New guidelines issued for Parkinson's disease

July 24, 2006

At the American Academy of Neurology's (AAN) 58th annual meeting in April, new guidelines were released for the diagnosis and treatment of Parkinson's disease (PD). The recommendations were later published in the April 11, 2006, issue of Neurology as four separate practice parameters.

Previous guidelines, published in 2002, focused on which medications were best as patients started to develop symptoms of PD, said author William J. Weiner, M.D., FAAN, University of Maryland School of Medicine. The new recommendations offer a more comprehensive view of PD and address issues of psychological co-morbidities, common symptoms of the disease that are often left untreated, he explained.

In the Neuroprotective Strategies and Alternative Therapies in Parkinson Disease parameter, the Quality Standards Subcommittee (QSS) of the AAN determined that there is currently no treatment that is neuroprotective in PD. The group also determined that levodopa does not appear to accelerate disease progression, a concern that some people had due to an increased incidence of dyskinesias that occurs following high doses of the drug.
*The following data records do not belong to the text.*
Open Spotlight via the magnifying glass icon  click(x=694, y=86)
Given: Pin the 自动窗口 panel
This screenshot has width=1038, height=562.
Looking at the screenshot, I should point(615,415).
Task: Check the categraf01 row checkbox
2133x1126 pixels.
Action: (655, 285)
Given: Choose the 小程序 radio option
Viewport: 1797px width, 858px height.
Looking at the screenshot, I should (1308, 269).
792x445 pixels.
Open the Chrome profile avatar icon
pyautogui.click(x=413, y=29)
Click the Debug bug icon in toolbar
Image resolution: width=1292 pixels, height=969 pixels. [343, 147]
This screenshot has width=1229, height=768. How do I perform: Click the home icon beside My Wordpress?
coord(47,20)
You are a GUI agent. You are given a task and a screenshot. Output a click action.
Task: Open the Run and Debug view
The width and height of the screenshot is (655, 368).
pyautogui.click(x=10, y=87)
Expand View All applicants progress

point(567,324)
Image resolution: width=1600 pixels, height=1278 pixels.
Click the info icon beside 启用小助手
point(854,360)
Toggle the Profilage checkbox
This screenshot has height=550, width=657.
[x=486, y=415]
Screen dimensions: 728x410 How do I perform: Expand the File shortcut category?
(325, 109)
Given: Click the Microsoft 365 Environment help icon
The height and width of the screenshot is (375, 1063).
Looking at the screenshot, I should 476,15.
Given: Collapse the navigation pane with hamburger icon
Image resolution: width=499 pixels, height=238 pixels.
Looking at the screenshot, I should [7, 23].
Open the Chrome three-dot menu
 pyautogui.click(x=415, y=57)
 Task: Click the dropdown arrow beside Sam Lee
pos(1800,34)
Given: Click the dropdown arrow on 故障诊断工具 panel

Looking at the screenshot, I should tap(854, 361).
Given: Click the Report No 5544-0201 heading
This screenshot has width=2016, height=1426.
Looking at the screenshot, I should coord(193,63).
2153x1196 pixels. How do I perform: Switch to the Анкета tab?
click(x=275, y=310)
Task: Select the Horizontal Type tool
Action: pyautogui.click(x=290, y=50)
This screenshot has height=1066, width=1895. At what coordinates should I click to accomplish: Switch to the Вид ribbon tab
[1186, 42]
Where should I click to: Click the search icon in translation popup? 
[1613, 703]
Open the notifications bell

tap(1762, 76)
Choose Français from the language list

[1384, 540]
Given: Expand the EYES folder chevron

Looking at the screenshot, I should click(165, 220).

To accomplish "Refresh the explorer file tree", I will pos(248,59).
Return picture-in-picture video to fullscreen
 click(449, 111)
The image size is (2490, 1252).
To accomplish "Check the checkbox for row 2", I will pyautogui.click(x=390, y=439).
In addition, the QSS found that pergolide, pramipexole (Mirapex, Boehringer Ingelheim), ropinirole (Requip, GlaxoSmithKline), and tolcapone (Tasmar, Valeant) are "probably effective" in reducing off time based on studies reviewed. Due to tolcapone's potential to cause hepatotoxicity and the valvular fibrosis that can occur with pergolide, both agents should be used with caution, and monitoring is required. In a third category, subcutaneous apomorphine (Apokyn, Vernalis), cabergoline, and selegiline were determined to be "possibly effective," whereas it was stated that bromocriptine and sustained-release carbidopa/levodopa are not effective in reducing off time.

Although most people equate Parkinson's disease with motor symptoms, the incidence of nonmotor symptoms is high. In a survey of 99 patients with PD, 88% of responders said they had at least one nonmotor symptom of PD. According to the guidelines, now that treatment of motor symptoms has improved, it has become clear that the nonmotor features of PD, such as dementia, depression, and psychosis, may result in significant disability. The current thinking is that these symptoms may be related to the pathology of PD itself, rather than to general psychiatric conditions. As such, treatments differ.

The Evaluation and Treatment of Depression, Psychosis, and Dementia in Parkinson Disease parameter suggests treating depression with amitriptyline while paying close attention to its anticholinergic side effects. "Amitriptyline has the best studies, but that doesn't mean that other antidepressants would not be better," said Mary L. Wagner, M.S., Pharm.D., associate professor of clinical pharmacy at Rutgers University's Ernest Mario School of Pharmacy. The recommendations are based on evidence in the literature; however, she explained, the QSS points out in some places that treatment supported by the literature may not be the treatment of choice in every situation. According to the guidelines, there is currently insufficient evidence to make recommendations regarding other treatments for depression.

Rivastigmine (Exelon, Novartis) is "probably effective" in improving cognitive function when treating dementia, state the guidelines. However, the degree of benefit is modest, and tremor may worsen. Donepezil (Aricept, Eisai) is also considered "probably effective."